米国麻酔学会(American Society of Anesthesiologists, ASA)、麻酔患者安全財団(Anesthesia Patient Safety Foundation, APSF)、米国麻酔アシスタント学会(American Academy of Anesthesiologist Assistants, AAAA)、および米国看護師麻酔学会(American Association of Nurse Anesthetists, AANA)は、麻酔専門家の安全は、個人用防護具の利用に関する規則において、麻酔専門家自身の安全性の確保が最も重要であると信じています(personal protective equipment, PPE)。米国で急速に拡大しているCOVIDパンデミックによって、麻酔専門家は、そのあらゆる診察、治療、および外科的処置において、患者との濃厚接触、気道器具の利用必要性により、ウィルス暴露および感染のリスクが高まっています。
COVIDウイルスにおいては、感染から症状発症までの間に5日以上の潜伏期間が存在するとされており、更に、無症状または極めて軽度の症状のCOVID陽性患者が存在することが分かってきています。また、コロナウイルスの臨床検査は、全ての対象者に迅速に利用できる状態にありません。その結果、患者がCOVID陽性か陰性かを特定することは、臨床医療現場では実質不可能となります。したがって、すべての麻酔専門家は、患者の気道近くで従事する場合において患者からエアロゾル伝播が生じる可能性にも対応した、PPE(個人用防護具)を使用することが推奨されます。

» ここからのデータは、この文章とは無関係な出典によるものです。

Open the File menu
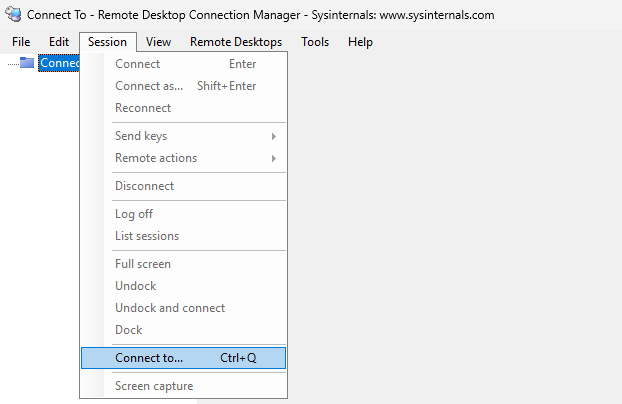Screen dimensions: 622x404 21,42
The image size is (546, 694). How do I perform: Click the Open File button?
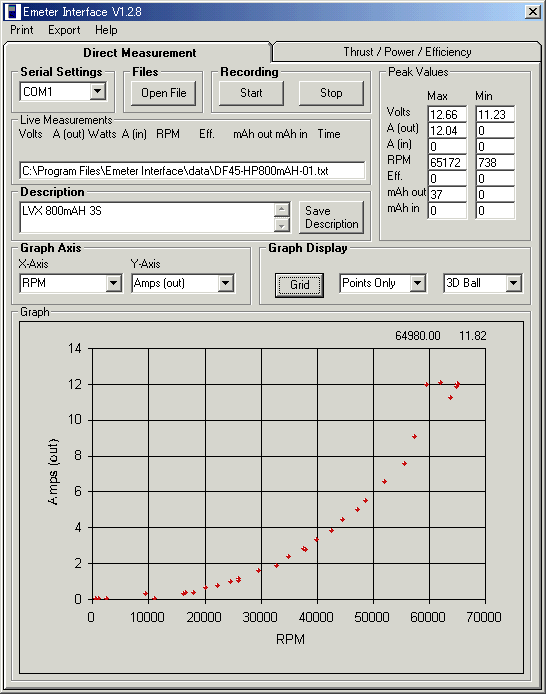(x=163, y=93)
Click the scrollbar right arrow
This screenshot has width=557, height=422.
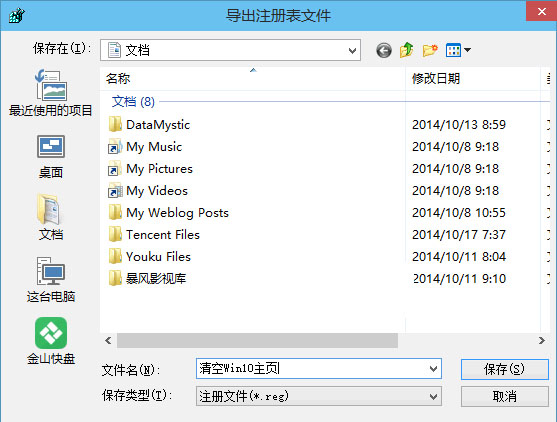pyautogui.click(x=541, y=340)
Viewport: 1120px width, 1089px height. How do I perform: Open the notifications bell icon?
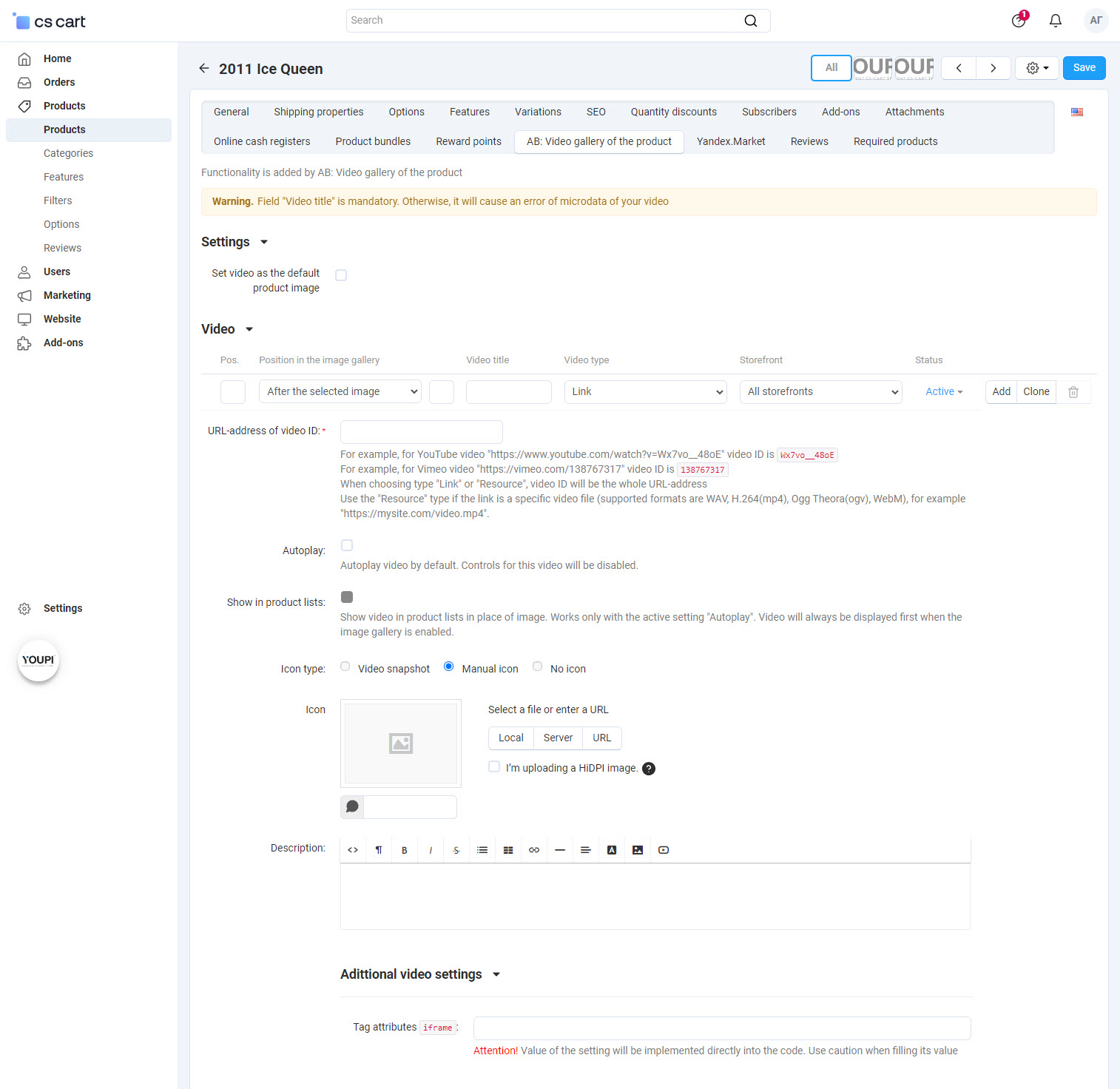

適切に装着したN95マスクまたは電動ファン付き呼吸用保護具(PAPR)を使用することが理想です。N95マスクのフィットテストを受けていない、顔の毛がある人、またはN95マスクフィットテストに不合格になった場合は、できればPAPRを使用すべきです。サージカルマスクは、COVID-19の液飛沫感染を防ぎますが、エアロゾル化された小さな粒子を防ぐことはできません。CDCは、COVID-19の感染疑いのある患者、または陽性患者との接触距離、および感染源コントロール状態(症候のある患者のマスク着用等)に応じて、サージカルマスク、N95マスク、およびPAPRの使用を説明する詳細表(参照2)を開発しました。
すべての臨床麻酔担当者へのN95マスクの供給、またはPAPRを利用できるよう、優先対応する必要があります。ただし、所属施設においてN95マスクまたはPAPRが不足している状態にある場合は、CDCの推奨に基づいて、一時的な緩和策を実施する必要があります。これらの計画には、エアロゾル粒子伝播が起こりうる事態や感染可能性のある患者に対する個別事象レビュー、設備、ならびに呼吸器系病原体の特性(例:感染経路、市中感染、地域の有病率、発症率、病気の重症度)と各拠点における状況(例:使用可能な使い捨てN95マスク在庫数、人工呼吸器の使用率、他PPEの確保状況)への評価を含める必要があります。医療施設では、不足状態になる前に、長期使用や限定的な再利用を行い、感染ピーク時の需要に対して適切な供給が叶うように対策をとるほうが良いでしょう。N95マスクの長期使用および/または限定的再利用は、CDC(参照4)および制度機関のガイドラインに従う必要があります。
適切なPPEの組合せ着用になるよう、注意深く対処する必要があります。エアロゾル感染が起こりうる環境には、N95マスクまたはPAPRによる気道保護に加えて、眼の保護(ゴーグルまたは顔の前面と側面を覆う使い捨てフェイスシールド)、ガウン、および手袋が必要となります(参照1)。手袋などのPPEを装着する前と取り外した後に行う、効果的な手指消毒は非常に重要です。CDCと制度機関の推奨事項、ガイドラインに従って、正しい装着と脱着手順、使用済みの汚染されたPPEの処分手順、および暴露をうけた再利用可能なPPEと麻酔機器の洗浄の手順を確立する必要があります。
CDCは、医療従事者を保護するとともに、N95マスク不足の予測に対処するための供給の節約を取ること、両方をうまく組み合わせて行うことを推奨しています。